Could you copy every one of the items below line for line, leaving out the pictures?
§
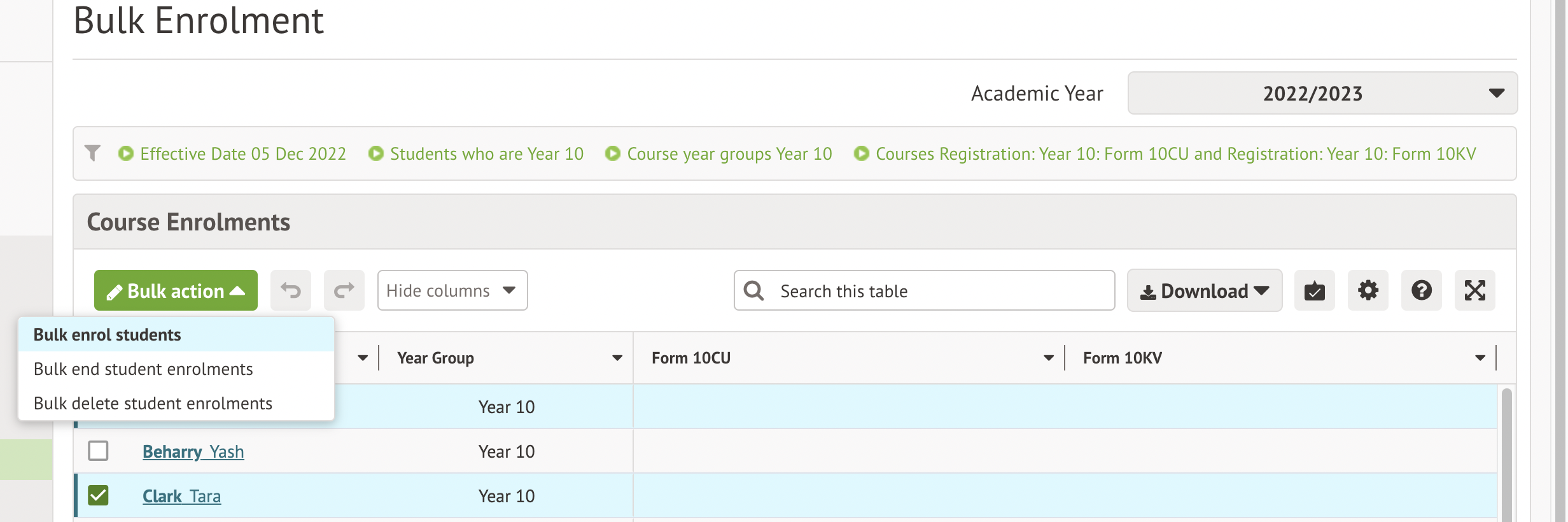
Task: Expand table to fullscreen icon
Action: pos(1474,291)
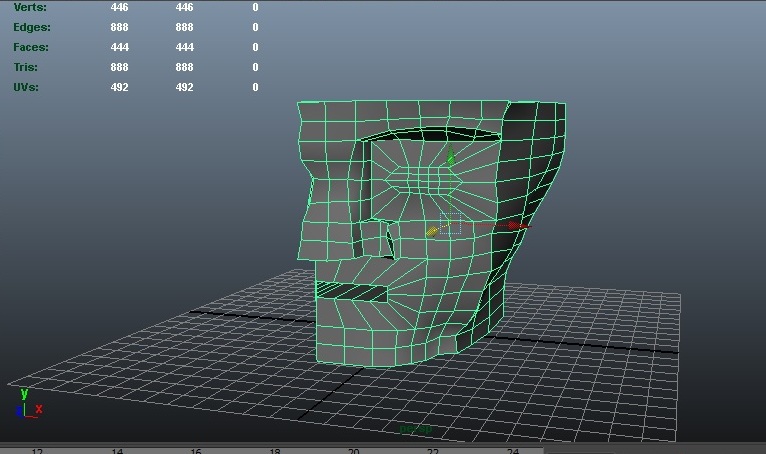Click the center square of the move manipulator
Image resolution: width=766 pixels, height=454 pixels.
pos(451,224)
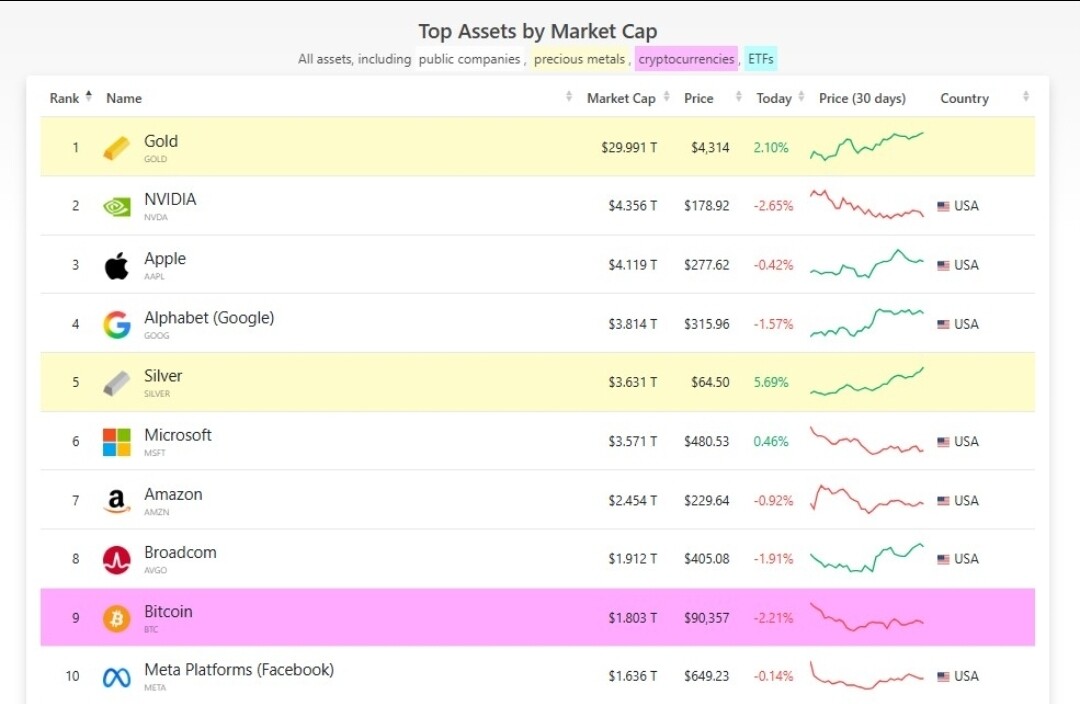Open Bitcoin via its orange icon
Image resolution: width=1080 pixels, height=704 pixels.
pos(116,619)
§
**The reply**.
Task: Expand table to fullscreen icon
Action: pos(1474,291)
Click the center square of the move manipulator
Image resolution: width=766 pixels, height=454 pixels.
pos(451,224)
Open Bitcoin via its orange icon
Image resolution: width=1080 pixels, height=704 pixels.
pos(116,619)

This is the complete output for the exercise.